A state may have official secrets, in wartime and even in peacetime. This state would not want the weaknesses of its weapons, its troop movements, its ship sailings, or any shortages of essential components of its military to be available to the public, because enemy agents might get such information and use it to their advantage. Soldiers would be told only what they need be told at the time so that if they should be captured they would not divulge valuable information to the enemy. Governments might try to discourage curiosity about details that could harm the nation if they got into the wrong hands. To be sure, the state cannot deny even such information as casualty lists or military setbacks and cannot avoid acknowledging historical fact. The state may announce the truth when the truth can no longer harm military objectives—and must do so in a timely manner so that it can maintain its credibility. Failure to inform the public about this information could foster rumors and misinformation, creating possible harm to those involved.[citation needed]

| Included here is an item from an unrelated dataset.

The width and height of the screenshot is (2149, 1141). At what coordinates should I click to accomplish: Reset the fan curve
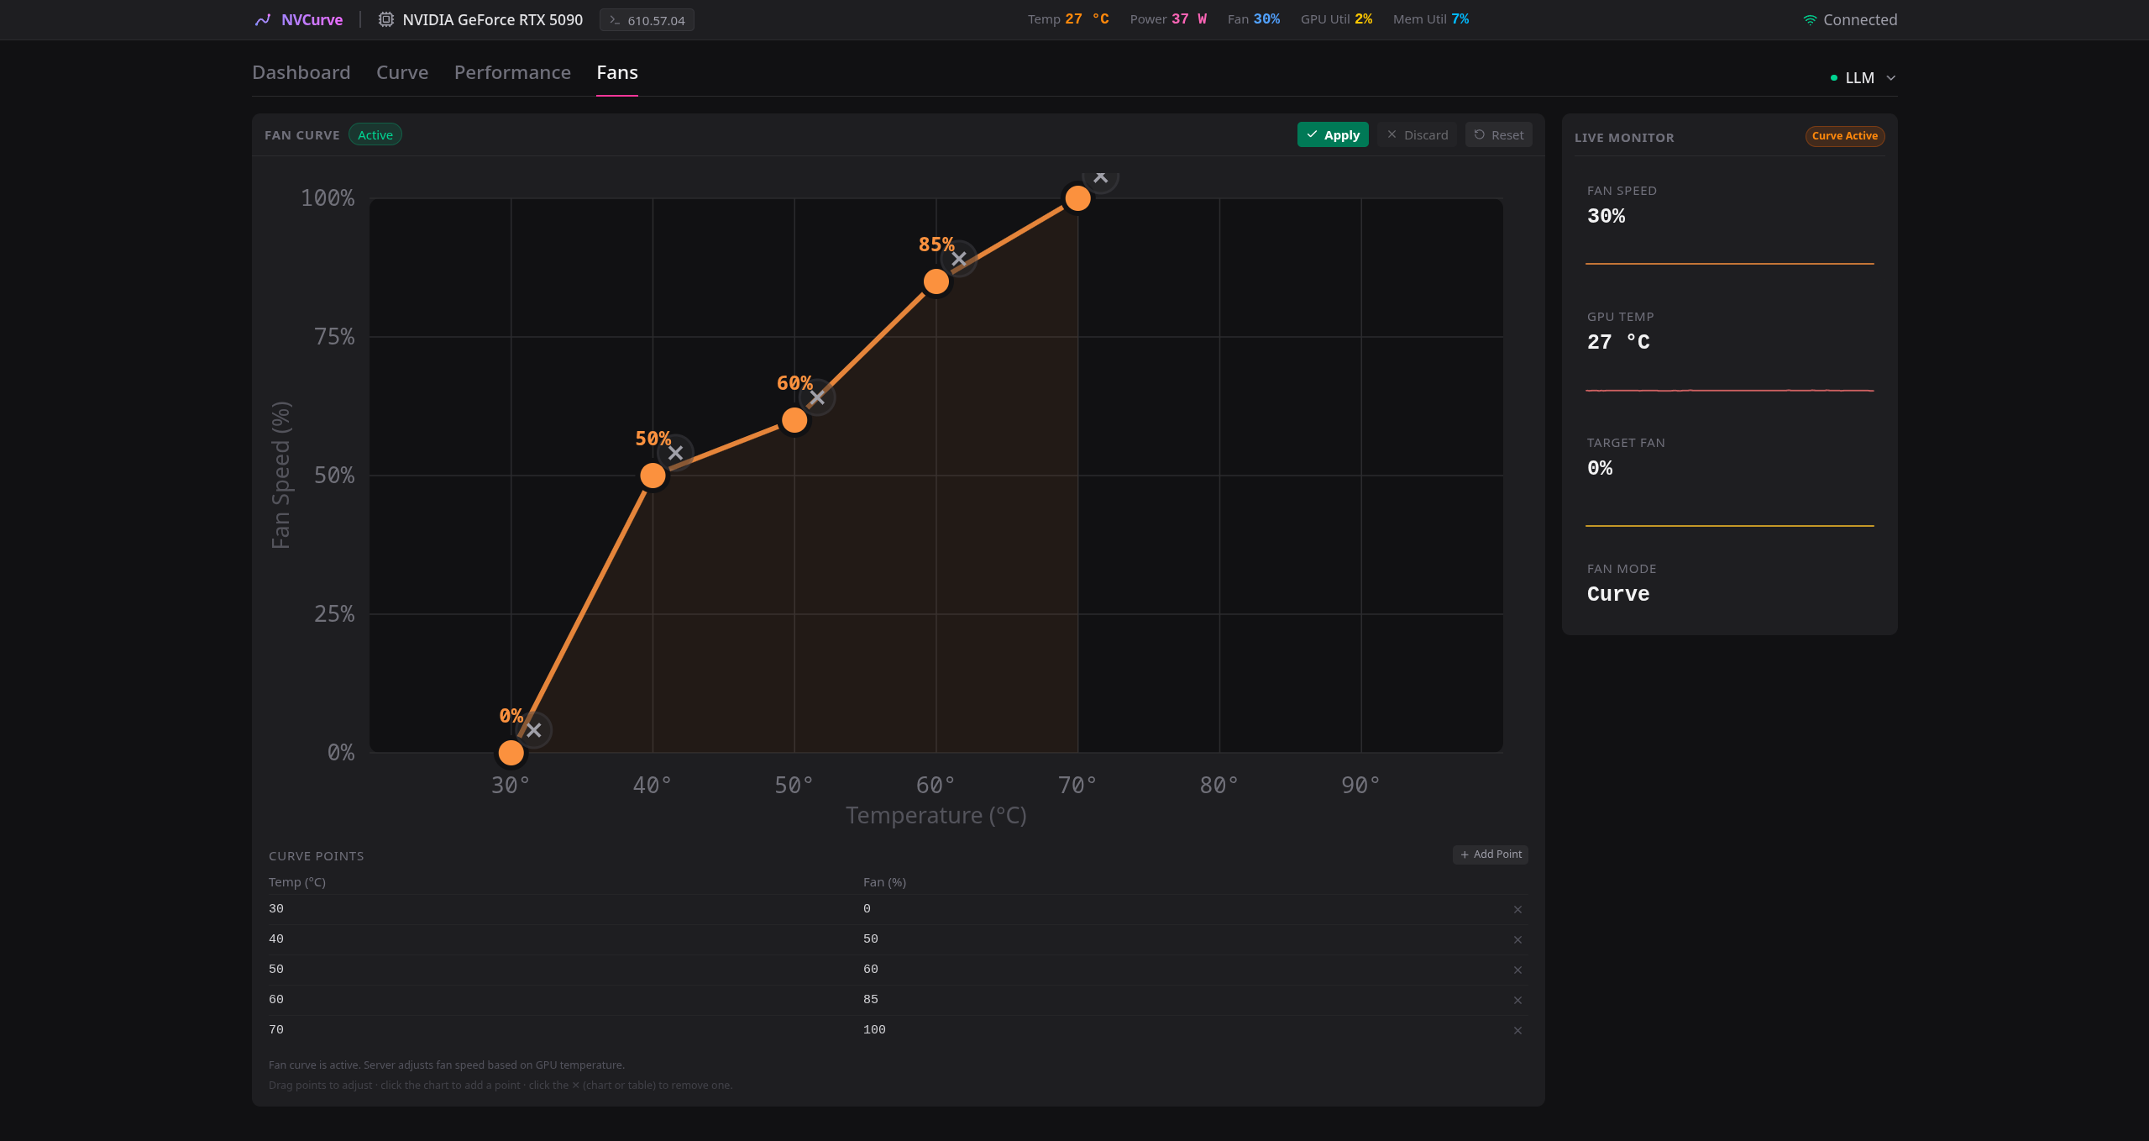[x=1498, y=134]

An example to ignorance in the media can be seen when in November 2005, Chris Hansen on Dateline NBC made a claim that law enforcement officials estimate 50,000 predators are online at any moment. Afterwards the attorney general at the time, Alberto Gonzales, stated that Dateline estimated 50,000 predators are online at any given moment. However, the number that Hansen used in his reporting had no backing. Hansen said he received the information from Dateline expert Ken Lanning. However, Lenning admitted that he made up the number 50,000 because there was no solid data on the number. According to Lenning, he used 50,000 because it sounds like a real number, not too big or not too small and referred to it as a "Goldilocks number". The number 50,000, is used often in the media to estimate number when reporters are unsure of the exact data, reporter Carl Bialik has said.[7]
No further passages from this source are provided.